**Requirement**
Start at the line below containing "[Facebook] (329, 1661)" and stop at the line containing "Çanakkale (935, 635)". Repeat every line of that stretch exactly, and nothing outside it.

(Collected data)
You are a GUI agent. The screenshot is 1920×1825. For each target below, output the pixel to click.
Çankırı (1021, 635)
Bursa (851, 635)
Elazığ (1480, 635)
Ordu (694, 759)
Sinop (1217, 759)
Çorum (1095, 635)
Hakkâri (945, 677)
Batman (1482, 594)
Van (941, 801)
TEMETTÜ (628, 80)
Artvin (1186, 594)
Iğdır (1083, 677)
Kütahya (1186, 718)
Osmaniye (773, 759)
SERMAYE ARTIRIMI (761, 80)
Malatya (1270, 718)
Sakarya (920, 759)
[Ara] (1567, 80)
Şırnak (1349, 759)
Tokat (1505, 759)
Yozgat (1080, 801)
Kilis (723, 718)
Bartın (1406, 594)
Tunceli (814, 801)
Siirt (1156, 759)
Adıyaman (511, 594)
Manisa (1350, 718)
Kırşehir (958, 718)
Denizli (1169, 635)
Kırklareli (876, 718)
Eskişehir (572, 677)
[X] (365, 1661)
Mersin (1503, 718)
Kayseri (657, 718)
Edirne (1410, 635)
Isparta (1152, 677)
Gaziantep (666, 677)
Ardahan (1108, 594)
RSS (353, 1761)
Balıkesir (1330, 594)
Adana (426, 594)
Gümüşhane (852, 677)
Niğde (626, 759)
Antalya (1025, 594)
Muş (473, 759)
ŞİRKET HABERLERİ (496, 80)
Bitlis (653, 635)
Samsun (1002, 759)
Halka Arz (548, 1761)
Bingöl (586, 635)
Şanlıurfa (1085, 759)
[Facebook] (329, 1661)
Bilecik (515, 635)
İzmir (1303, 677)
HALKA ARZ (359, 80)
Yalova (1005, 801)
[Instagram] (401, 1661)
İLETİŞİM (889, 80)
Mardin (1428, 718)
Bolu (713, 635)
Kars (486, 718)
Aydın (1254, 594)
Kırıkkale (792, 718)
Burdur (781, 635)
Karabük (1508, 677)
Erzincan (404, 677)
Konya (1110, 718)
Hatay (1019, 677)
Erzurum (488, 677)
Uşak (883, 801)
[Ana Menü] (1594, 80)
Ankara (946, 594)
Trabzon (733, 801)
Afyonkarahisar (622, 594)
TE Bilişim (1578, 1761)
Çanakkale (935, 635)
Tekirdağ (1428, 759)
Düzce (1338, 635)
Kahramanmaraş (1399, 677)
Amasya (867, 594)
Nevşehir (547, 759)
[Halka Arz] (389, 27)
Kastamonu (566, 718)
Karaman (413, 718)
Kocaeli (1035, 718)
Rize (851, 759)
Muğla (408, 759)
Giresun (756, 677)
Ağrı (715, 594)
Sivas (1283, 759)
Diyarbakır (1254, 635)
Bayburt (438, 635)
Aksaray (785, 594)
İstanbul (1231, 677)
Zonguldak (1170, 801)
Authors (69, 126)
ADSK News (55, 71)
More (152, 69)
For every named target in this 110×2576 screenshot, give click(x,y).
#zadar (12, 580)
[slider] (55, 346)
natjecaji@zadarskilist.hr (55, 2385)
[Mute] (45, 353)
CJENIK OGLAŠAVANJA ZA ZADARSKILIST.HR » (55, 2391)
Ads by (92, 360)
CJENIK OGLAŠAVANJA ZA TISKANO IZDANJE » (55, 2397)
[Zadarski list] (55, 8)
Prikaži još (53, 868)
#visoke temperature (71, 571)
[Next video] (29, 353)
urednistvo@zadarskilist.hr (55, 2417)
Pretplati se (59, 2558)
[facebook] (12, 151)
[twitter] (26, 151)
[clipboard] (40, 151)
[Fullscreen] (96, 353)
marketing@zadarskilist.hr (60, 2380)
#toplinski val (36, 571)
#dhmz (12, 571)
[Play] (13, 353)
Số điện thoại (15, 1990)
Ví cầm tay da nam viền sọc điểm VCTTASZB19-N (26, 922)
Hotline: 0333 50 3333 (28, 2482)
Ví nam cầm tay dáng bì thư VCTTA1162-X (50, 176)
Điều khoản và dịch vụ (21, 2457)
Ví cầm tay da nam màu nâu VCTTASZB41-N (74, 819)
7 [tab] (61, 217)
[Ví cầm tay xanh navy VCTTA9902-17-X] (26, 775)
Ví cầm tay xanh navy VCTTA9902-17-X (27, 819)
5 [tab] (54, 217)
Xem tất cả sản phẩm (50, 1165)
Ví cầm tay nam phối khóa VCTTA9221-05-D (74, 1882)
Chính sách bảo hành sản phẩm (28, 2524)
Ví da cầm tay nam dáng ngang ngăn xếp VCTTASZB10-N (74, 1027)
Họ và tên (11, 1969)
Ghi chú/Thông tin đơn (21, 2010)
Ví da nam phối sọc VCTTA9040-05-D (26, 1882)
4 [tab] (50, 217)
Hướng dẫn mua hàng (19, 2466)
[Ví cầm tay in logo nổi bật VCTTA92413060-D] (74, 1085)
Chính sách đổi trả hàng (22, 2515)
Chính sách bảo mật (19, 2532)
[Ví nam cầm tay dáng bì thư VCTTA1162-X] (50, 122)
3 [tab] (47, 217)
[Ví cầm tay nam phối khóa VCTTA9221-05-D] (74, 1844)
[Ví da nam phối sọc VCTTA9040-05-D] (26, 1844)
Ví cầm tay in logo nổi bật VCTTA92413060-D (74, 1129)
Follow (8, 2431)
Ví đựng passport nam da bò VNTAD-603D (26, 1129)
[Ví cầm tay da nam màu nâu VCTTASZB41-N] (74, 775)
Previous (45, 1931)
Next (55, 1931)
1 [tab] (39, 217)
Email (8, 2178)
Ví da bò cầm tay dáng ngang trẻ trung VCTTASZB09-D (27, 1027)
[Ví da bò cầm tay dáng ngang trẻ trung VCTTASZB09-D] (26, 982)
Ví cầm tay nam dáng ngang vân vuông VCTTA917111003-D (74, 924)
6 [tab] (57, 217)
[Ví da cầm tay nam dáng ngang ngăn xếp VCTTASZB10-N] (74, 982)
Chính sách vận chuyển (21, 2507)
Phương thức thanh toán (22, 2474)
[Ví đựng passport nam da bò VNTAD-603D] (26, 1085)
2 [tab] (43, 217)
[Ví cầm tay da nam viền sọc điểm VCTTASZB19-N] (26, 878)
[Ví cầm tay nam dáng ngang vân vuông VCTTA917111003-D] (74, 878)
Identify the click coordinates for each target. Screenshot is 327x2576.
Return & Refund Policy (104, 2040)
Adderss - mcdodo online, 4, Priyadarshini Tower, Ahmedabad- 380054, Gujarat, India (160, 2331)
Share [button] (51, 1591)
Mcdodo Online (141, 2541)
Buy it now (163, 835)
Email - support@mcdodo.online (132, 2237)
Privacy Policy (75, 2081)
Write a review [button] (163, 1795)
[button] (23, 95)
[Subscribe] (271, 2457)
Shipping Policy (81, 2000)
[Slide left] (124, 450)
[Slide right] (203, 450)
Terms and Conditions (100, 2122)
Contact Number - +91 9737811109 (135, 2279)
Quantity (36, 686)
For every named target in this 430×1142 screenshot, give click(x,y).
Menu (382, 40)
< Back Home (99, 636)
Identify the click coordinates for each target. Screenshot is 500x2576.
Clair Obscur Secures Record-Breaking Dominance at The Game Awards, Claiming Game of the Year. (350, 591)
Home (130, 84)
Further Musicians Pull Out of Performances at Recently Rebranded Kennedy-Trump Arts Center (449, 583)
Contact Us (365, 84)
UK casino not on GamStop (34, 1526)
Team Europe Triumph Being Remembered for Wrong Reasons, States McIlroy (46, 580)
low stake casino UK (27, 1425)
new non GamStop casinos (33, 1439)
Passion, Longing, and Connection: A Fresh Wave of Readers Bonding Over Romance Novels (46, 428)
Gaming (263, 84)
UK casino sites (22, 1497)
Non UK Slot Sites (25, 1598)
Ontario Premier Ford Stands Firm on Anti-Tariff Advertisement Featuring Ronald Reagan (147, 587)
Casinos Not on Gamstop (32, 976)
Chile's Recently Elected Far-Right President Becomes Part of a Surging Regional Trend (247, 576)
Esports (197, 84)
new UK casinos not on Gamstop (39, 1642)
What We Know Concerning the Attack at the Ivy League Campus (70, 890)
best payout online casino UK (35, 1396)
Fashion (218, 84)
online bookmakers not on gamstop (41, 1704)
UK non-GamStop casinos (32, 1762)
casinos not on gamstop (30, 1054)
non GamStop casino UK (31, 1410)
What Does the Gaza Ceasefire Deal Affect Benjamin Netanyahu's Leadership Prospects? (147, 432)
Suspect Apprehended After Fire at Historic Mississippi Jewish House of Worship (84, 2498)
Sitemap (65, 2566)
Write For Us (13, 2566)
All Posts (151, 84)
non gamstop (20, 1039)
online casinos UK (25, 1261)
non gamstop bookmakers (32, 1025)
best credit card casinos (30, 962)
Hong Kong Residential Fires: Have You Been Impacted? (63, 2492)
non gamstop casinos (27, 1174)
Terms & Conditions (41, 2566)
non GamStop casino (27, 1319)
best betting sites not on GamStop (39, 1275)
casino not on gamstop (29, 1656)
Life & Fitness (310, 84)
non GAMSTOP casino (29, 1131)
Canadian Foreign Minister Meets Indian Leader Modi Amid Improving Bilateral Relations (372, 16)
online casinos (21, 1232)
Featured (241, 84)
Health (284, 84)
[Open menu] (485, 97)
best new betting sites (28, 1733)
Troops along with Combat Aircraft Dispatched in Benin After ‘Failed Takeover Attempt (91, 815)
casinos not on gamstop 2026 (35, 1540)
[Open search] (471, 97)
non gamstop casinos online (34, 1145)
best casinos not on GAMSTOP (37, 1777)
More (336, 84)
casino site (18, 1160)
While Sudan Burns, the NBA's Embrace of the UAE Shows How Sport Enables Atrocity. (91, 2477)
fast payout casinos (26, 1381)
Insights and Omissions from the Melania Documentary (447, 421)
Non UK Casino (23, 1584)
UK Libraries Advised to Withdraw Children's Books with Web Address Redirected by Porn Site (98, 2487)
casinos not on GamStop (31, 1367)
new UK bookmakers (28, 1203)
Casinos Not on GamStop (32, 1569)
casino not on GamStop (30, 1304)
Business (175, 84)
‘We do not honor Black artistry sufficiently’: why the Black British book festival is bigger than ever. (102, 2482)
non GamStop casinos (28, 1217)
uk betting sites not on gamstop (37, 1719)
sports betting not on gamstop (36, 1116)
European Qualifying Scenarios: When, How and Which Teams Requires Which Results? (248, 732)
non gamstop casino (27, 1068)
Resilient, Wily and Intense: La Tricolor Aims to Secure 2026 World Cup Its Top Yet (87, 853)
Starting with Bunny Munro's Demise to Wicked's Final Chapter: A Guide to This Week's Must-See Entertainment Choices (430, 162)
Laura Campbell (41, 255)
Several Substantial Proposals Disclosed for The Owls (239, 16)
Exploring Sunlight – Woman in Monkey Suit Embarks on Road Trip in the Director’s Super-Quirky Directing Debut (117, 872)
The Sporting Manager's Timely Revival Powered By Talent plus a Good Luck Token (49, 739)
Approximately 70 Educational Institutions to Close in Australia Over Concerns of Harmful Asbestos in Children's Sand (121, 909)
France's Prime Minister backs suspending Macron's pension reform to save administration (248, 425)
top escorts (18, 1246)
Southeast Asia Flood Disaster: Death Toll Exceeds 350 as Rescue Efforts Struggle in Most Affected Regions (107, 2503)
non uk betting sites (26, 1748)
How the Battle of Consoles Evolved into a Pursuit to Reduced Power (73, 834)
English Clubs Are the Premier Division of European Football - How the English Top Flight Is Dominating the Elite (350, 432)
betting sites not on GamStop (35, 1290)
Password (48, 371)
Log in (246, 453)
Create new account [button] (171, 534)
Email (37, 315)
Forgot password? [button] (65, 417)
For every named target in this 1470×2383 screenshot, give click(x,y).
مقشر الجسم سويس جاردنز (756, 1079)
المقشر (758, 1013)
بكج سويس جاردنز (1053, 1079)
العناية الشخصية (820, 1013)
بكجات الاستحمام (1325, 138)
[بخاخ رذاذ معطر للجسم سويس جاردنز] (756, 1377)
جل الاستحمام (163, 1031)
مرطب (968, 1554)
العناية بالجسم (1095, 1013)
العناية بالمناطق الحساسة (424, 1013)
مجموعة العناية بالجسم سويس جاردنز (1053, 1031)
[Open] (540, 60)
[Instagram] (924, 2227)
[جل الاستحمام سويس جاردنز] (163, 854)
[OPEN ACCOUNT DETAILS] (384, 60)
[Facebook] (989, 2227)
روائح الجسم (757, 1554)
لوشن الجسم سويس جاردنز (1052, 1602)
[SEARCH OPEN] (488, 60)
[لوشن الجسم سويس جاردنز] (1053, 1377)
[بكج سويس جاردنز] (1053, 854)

**Solution to this problem**
[Facebook] (329, 1661)
Bilecik (515, 635)
İzmir (1303, 677)
HALKA ARZ (359, 80)
Yalova (1005, 801)
[Instagram] (401, 1661)
İLETİŞİM (889, 80)
Mardin (1428, 718)
Bolu (713, 635)
Kars (486, 718)
Aydın (1254, 594)
Kırıkkale (792, 718)
Burdur (781, 635)
Karabük (1508, 677)
Erzincan (404, 677)
Konya (1110, 718)
Hatay (1019, 677)
Erzurum (488, 677)
Uşak (883, 801)
[Ana Menü] (1594, 80)
Ankara (946, 594)
Trabzon (733, 801)
Afyonkarahisar (622, 594)
TE Bilişim (1578, 1761)
Çanakkale (935, 635)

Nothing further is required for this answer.